**ANWEISUNG:**
Geben Sie den Abschnitt des vorliegenden Textes, beginnend bei „Früherer KZ-Wachmann gestorben“ und endend bei „eines natürlichen Todes.“, erneut wieder und ändern Sie dabei „Hanau“ in „Frankfurt“.
┌─ VORLIEGENDER TEXT
Früherer KZ-Wachmann gestorben - Prozess in Hanau fällt aus
Wegen Beihilfe zum Mord in mindestens 1075 Fällen hätte sich Ernst T. nächste Woche vor Gericht verantworten müssen. Nun ist der 93-Jährige tot. Scharfe Kritik an der Justiz kommt vom Auschwitz-Komitee.
Hanau (dpa) - Wenige Tage vor dem geplanten Prozessbeginn am Landgericht Hanau ist ein ehemaliger Wachmann des Konzentrationslagers Auschwitz gestorben. Das teilte das Gericht am Donnerstag mit. Nach ersten Erkenntnissen starb der 93 Jahre alte Ernst T. eines natürlichen Todes.
└─
┌─ BEREITGESTELLTES MATERIAL
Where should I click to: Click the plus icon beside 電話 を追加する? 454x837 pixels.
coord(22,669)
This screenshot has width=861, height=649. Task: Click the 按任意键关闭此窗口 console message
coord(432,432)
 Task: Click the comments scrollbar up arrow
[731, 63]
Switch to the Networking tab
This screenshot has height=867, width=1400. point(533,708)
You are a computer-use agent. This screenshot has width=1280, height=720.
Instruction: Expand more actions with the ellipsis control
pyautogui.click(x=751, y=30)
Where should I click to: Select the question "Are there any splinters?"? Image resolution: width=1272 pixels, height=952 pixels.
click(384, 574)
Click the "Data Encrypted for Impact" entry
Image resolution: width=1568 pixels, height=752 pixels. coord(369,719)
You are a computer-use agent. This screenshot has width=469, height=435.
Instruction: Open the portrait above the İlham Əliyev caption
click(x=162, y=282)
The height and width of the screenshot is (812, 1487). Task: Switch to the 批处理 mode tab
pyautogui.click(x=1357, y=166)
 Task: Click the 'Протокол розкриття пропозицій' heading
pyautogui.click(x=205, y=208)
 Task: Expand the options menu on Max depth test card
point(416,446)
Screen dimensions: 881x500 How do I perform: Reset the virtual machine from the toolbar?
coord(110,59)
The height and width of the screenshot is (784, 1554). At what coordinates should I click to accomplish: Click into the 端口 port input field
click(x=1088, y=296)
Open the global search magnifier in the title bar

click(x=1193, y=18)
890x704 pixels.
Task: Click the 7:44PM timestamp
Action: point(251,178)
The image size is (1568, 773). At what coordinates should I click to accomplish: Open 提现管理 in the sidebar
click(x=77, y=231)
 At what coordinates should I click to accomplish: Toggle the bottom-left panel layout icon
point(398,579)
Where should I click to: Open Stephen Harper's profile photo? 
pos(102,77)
└─
**LÖSUNG DER AUFGABE:**
Früherer KZ-Wachmann gestorben - Prozess in Frankfurt fällt aus
Wegen Beihilfe zum Mord in mindestens 1075 Fällen hätte sich Ernst T. nächste Woche vor Gericht verantworten müssen. Nun ist der 93-Jährige tot. Scharfe Kritik an der Justiz kommt vom Auschwitz-Komitee.
Frankfurt (dpa) - Wenige Tage vor dem geplanten Prozessbeginn am Landgericht Frankfurt ist ein ehemaliger Wachmann des Konzentrationslagers Auschwitz gestorben. Das teilte das Gericht am Donnerstag mit. Nach ersten Erkenntnissen starb der 93 Jahre alte Ernst T. eines natürlichen Todes.